Stolen sewage truck used by thieves in Kalgoorlie gold heist

10:30 am on 4 August 2018

The hunt is on for the brazen thieves who used a sewage truck to suck up gold-rich liquid from a Kalgoorlie mine site.

Casting gold at a factory. Gold mining.

Photo: 123rf

The ABC understands the liquid waste truck, which was reported stolen last week, was backed up to a dam and filled with gold-bearing concentrate at the Kanowna Belle mine, 630km east of Perth.

The value of the haul is unknown, and police are still searching for the truck which belongs to waste collection contractor Suez.

The case is in the hands of detectives from the Kalgoorlie-based Gold Stealing Detection Unit, which has handled gold theft cases across WA for more than a century.

Life-long resident Doug Daws, who managed the Kalgoorlie Gold Refinery in the 1980s, said it was one of the strangest gold heists he had heard of.

"I've never heard of anything like it in my life," he said.

"It shows a certain level of inventiveness and it just goes to show gold has an allure that transcends all classes of society.

"Everyone wants a piece ... even if it doesn't belong to them.

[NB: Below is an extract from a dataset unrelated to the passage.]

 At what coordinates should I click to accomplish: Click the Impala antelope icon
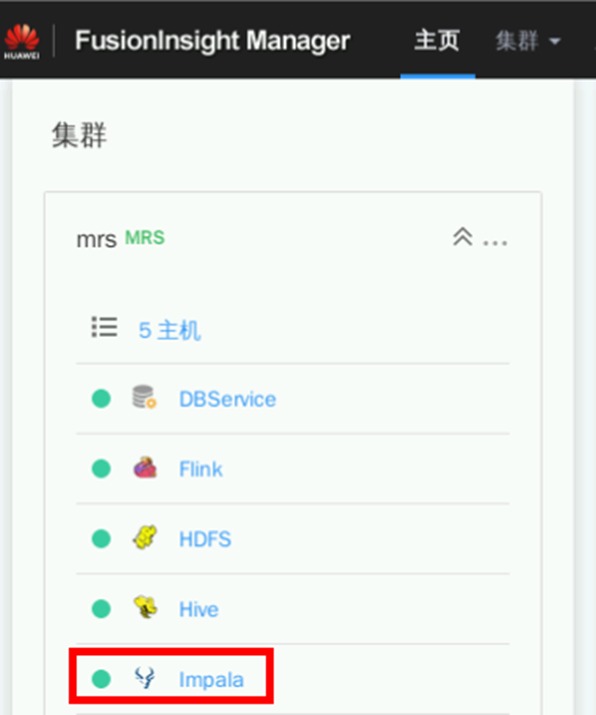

"I remember even with all the checks we did at the mint, we still had one fellow who was stealing gold."

The Kanowna Belle thieves were not driving a typical getaway car, given the bright blue exterior and Suez markings hardly making the truck low-profile.

The thieves would also need sophisticated smelting equipment to transform the concentrate - crushed rock which had been ground down into a sand-like substance - into gold bars.

Smelting is the process of applying heat to ore in order to extract out a base metal.

Mr Daws suspected the thieves must have some knowledge of the gold mining process.

"This product from all accounts, if the story is correct, is in a sulphide form and that has another level of difficulty," he said.

"You would have to think the scoundrels who have perpetrated this crime have had some thoughts, knowledge or believe they have some way of processing when people in the industry find it quite a difficult task.

"It would be interesting to see whether they have those sorts of skills or whether it's something they have dreamt up over a beer."

The latest incident is the third time Kanowna Belle, 18 kilometres north-east of Kalgoorlie-Boulder, had been targeted by thieves in the past year.

A Kalgoorlie man is due to be sentenced in the District Court in October over the theft of an estimated $33,000 worth of gold concentrate.

The 51-year-old has already been convicted of trespassing on the mine site twice and cutting a hole in the security fence.

Another gold thief was jailed for eight months in July after pleading guilty to trespassing on six separate occasions and stealing an estimated $1,600 worth of gold concentrate from Kanowna Belle.

During the 32-year-old's sentencing, Magistrate Adam Hills-Wright suggested it would be almost impossible to prevent thefts from WA gold mines.

"Because of their remote locations, mine sites can never be protected with 100 per cent success," he said.

Northern Star Resources, which owns Kanowna Belle and is Australia's third-biggest gold producer, declined to comment.

The ABC has sought comment from the Gold Stealing Detection Unit, but they were unable to comment at the time of publication.